[RECORD EXCERPTS]

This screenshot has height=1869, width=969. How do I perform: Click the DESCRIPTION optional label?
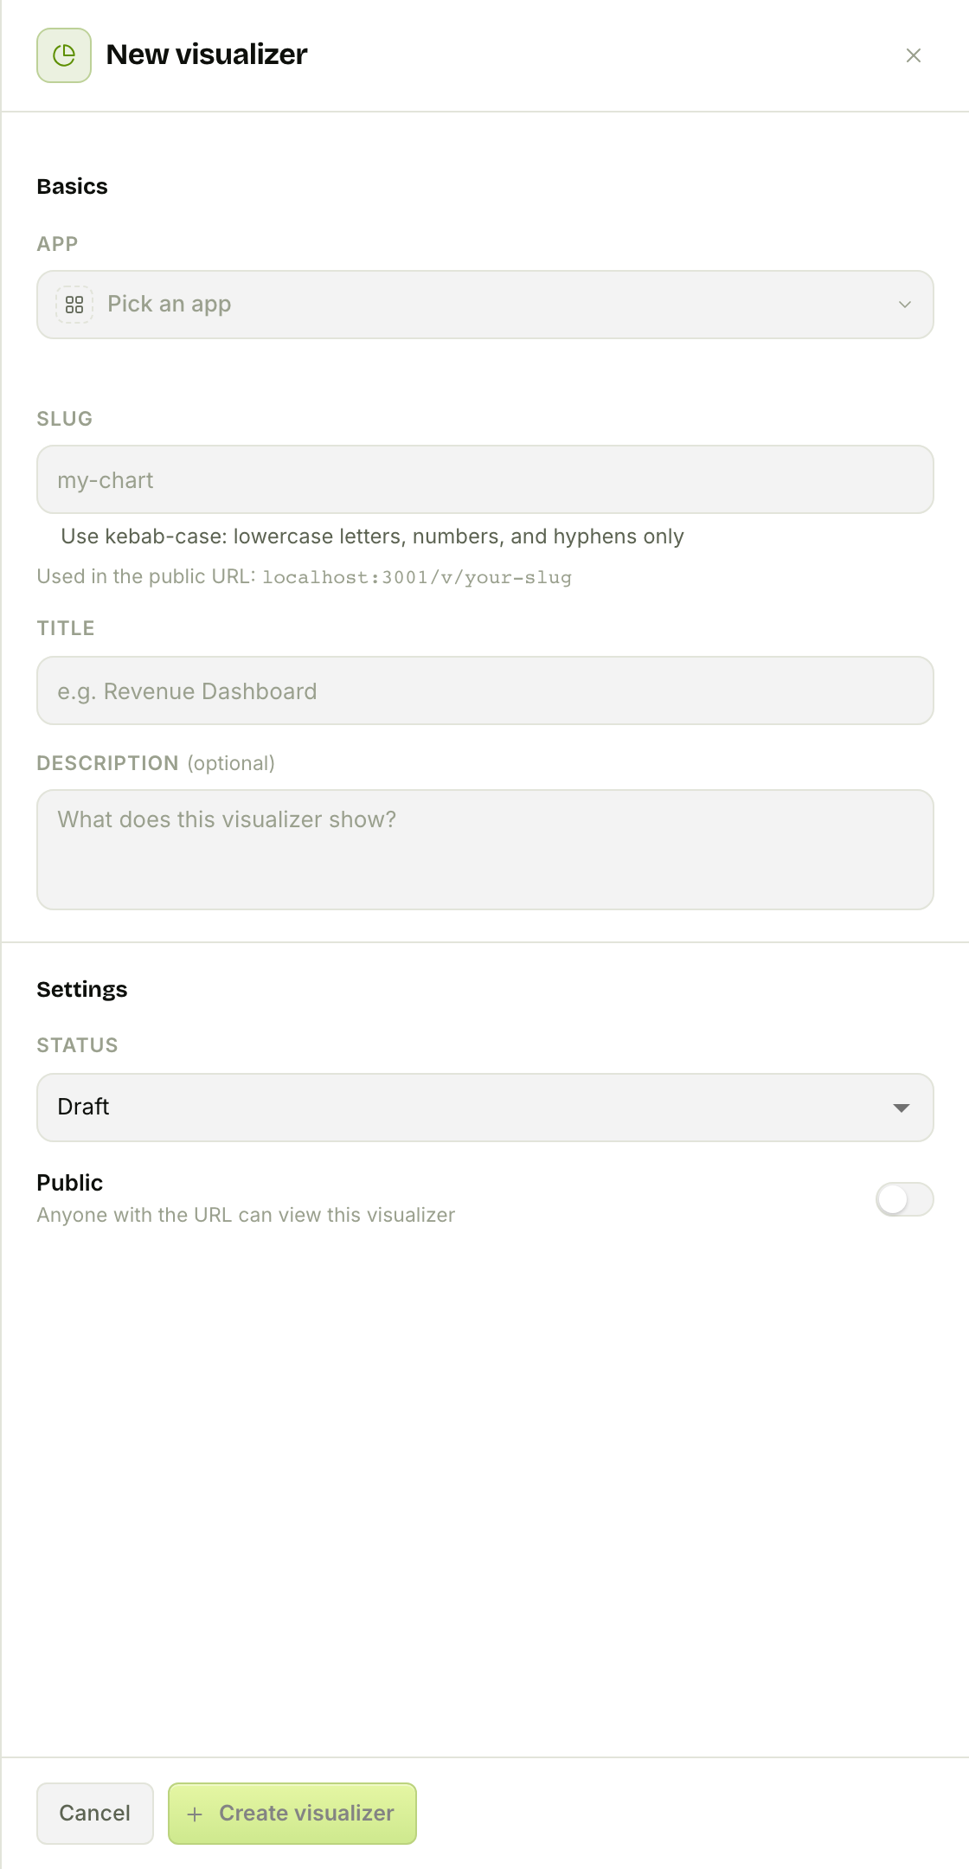coord(156,763)
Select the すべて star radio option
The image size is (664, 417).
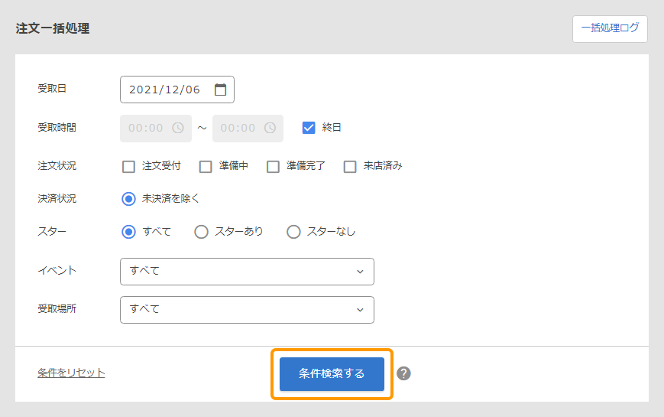(128, 231)
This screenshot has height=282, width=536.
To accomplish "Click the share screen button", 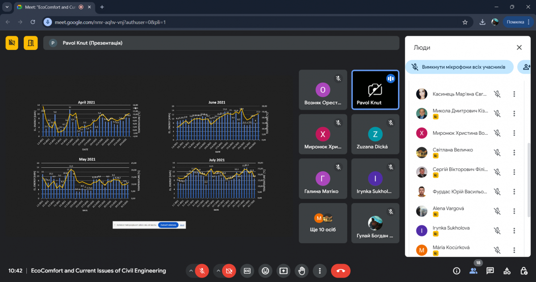I will coord(284,270).
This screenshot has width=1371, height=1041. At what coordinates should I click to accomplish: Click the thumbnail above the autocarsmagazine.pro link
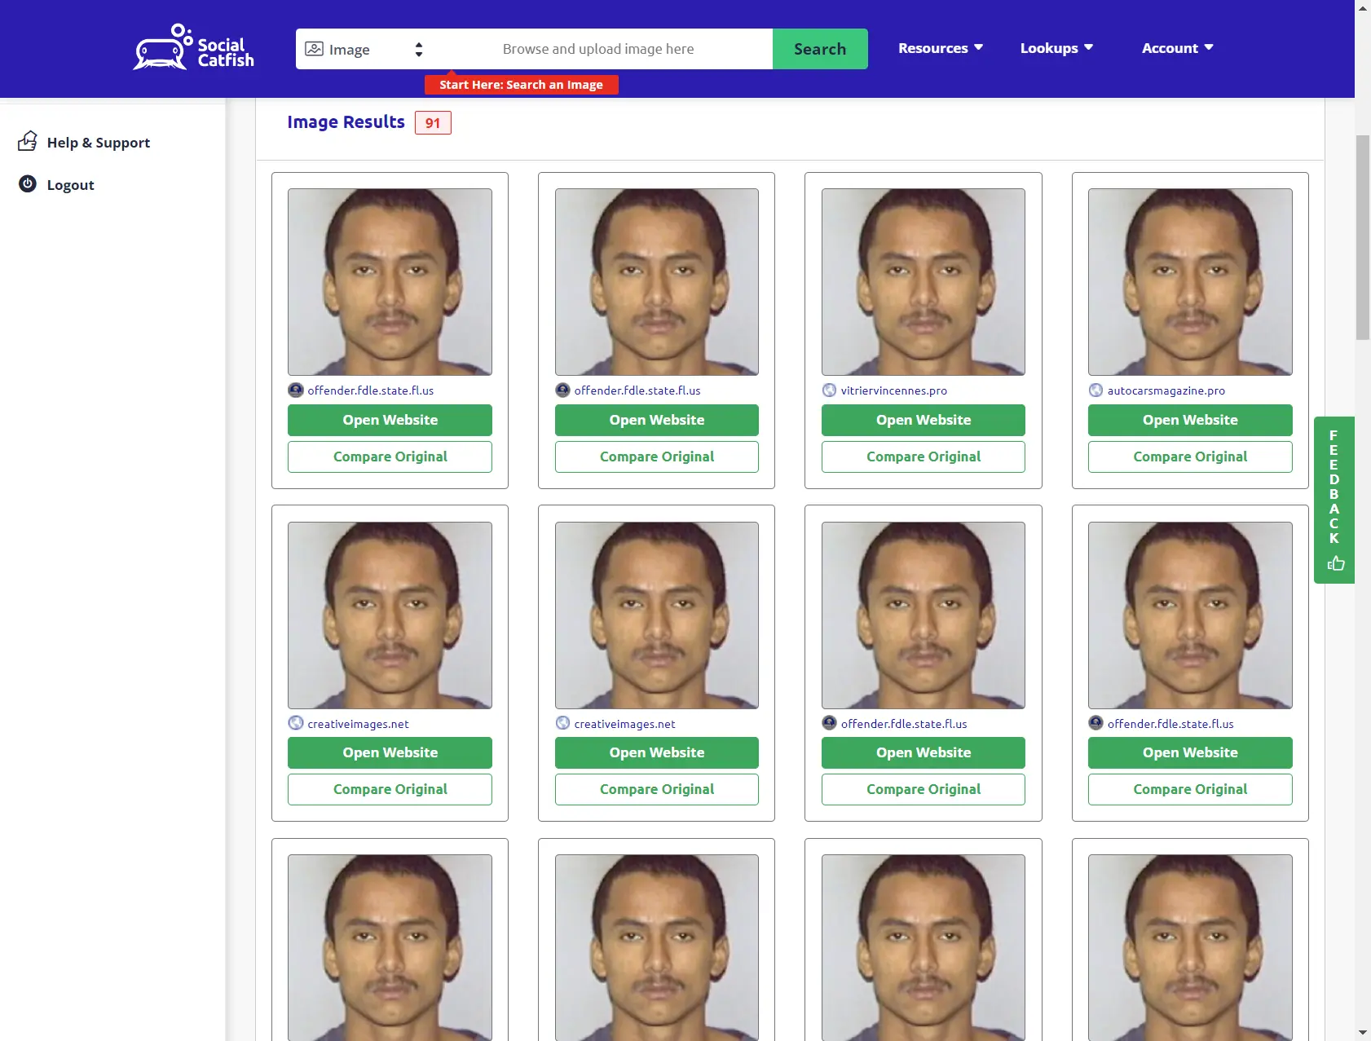1189,282
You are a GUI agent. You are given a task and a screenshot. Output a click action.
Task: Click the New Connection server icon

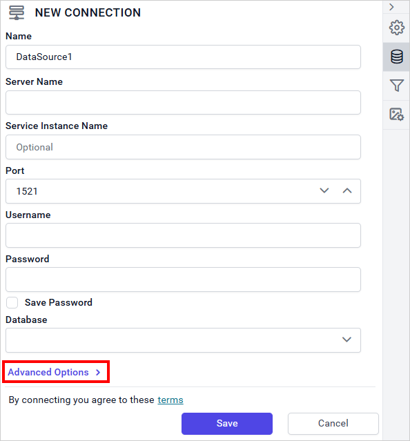[x=17, y=12]
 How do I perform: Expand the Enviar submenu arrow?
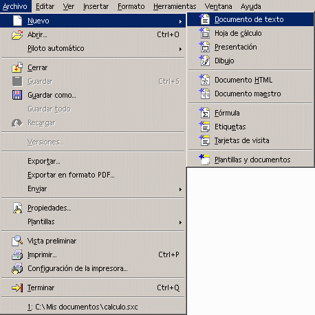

[/RECORD EXCERPTS]

Take the line containing "This screenshot has width=1371, height=1041." as the first line and the last line of the data above as the final one, and output exactly the lines between them, inclusive, with no pictures.

This screenshot has width=1371, height=1041. At what coordinates should I click to accomplish: Click the thumbnail above the autocarsmagazine.pro link
1189,282
You are a GUI agent. You are given a task and a screenshot. Output a click action.
Task: Click the New Connection server icon

[x=17, y=12]
 How do I perform: Expand the Enviar submenu arrow?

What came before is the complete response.